▸ **Document passage**
<<<<

The Federal Motor Carrier Safety Administration may be headed back to the drawing board once again in its effort to adopt hours-of-service regulations that will survive judicial scrutiny. Citing mostly procedural shortcomings, the U.S. Court of Appeals for the District of Columbia Circuit on July 24 invalidated two significant pieces of the agency’s rules – the increase of the daily driving limit to 11 hours, and the 34-hour restart option for drivers’ weekly on-duty limits.

A three-judge panel also rejected the lawsuit filed by the Owner-Operator Independent Drivers Association. With the support of several trucking organizations, OOIDA had objected to FMCSA’s changes in how drivers could use sleeper berths for satisfying mandatory rest requirements. On its own, OOIDA also contended that FMCSA failed to deal with loading and unloading issues as required by Congress in 1995, and it challenged the 14-hour window for driving.

>>>>

▸ **What is required**
Could you pick up the report on the appeals court ruling against the trucking hours-of-service rules and carry it on from its last sentence?

▸ **Data extract**
<<<<

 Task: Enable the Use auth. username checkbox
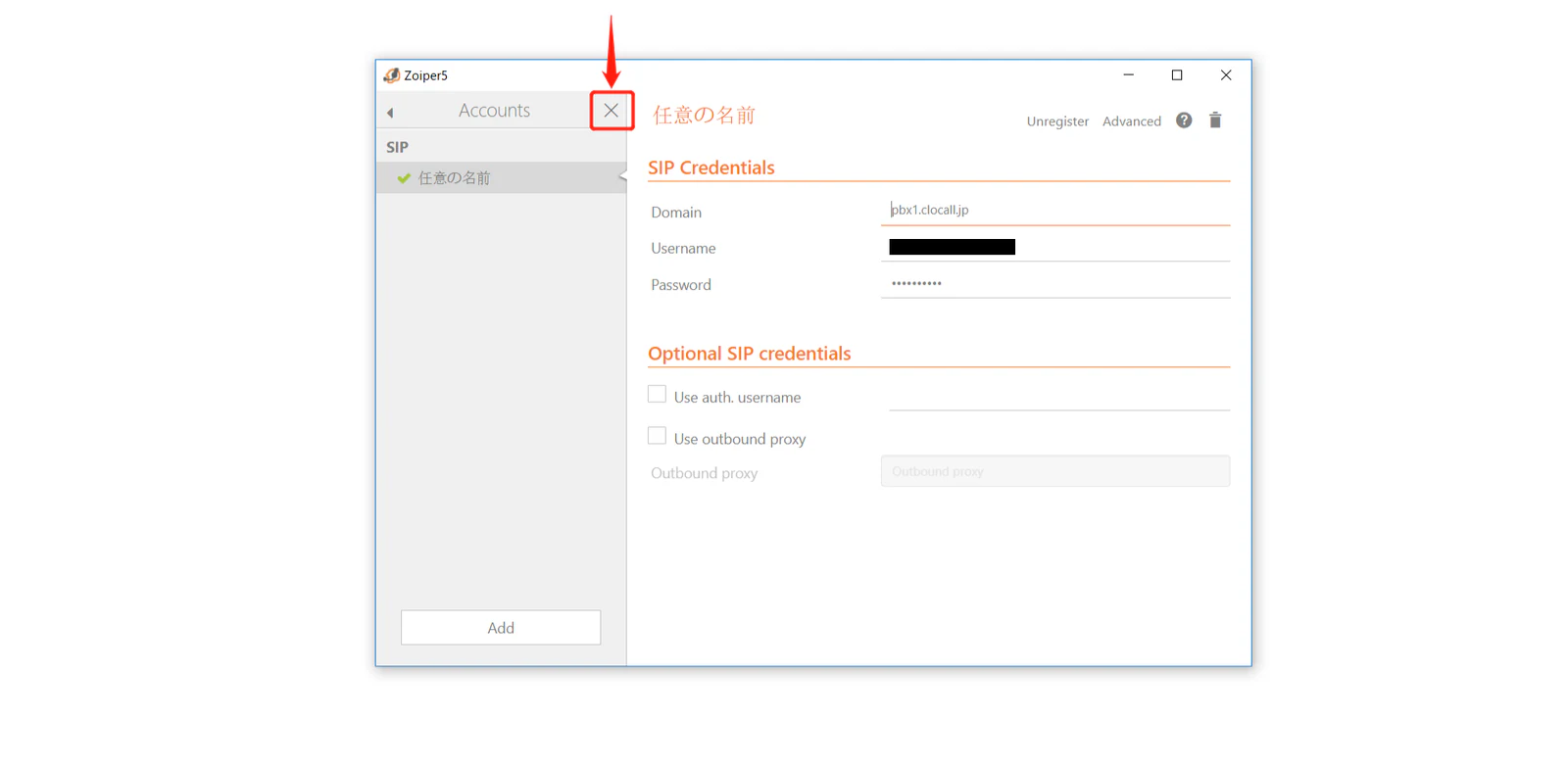coord(657,394)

>>>>

▸ **Response below**
Not showing its work
In the court’s eyes, FMCSA’s failings, at least at this stage, are mainly in how the agency put the rules together, not in what the rules require. FMCSA “violated the Administrative Procedure Act because it failed to give interested parties an opportunity to comment on the methodology of the crash-risk model that the agency used to justify an increase in the maximum number of daily and weekly hours that truck drivers may drive and work,” said Judge Merrick Garland, who wrote the opinion for the three-judge panel.

By failing to disclose changes in its statistical model for analyzing risk until the final rule – too late for public comment – FMCSA committed a grave error in the court’s view. If that wasn’t damning enough, the agency failed to explain critical elements of the methodology, the court said.

“Although we apply a deferential standard of review to an agency’s use of a statistical model, we cannot uphold a rule based on such a model when an important aspect of its methodology was wholly unexplained,” Garland wrote.

The court’s decision tracks closely with the focus and tone of the Dec. 4 oral argument in which Garland grilled the government’s attorney on methodology (See “Journal,” January 2007). Finding the lawyer’s answers unsatisfactory, Garland declared, “You are not a statistician. This is a debate among statisticians.” Chief Judge Douglas Ginsburg stressed the need for FMCSA to disclose its methodology. “Any number of times we have said ‘show your work’,” Ginsburg told the government’s attorney.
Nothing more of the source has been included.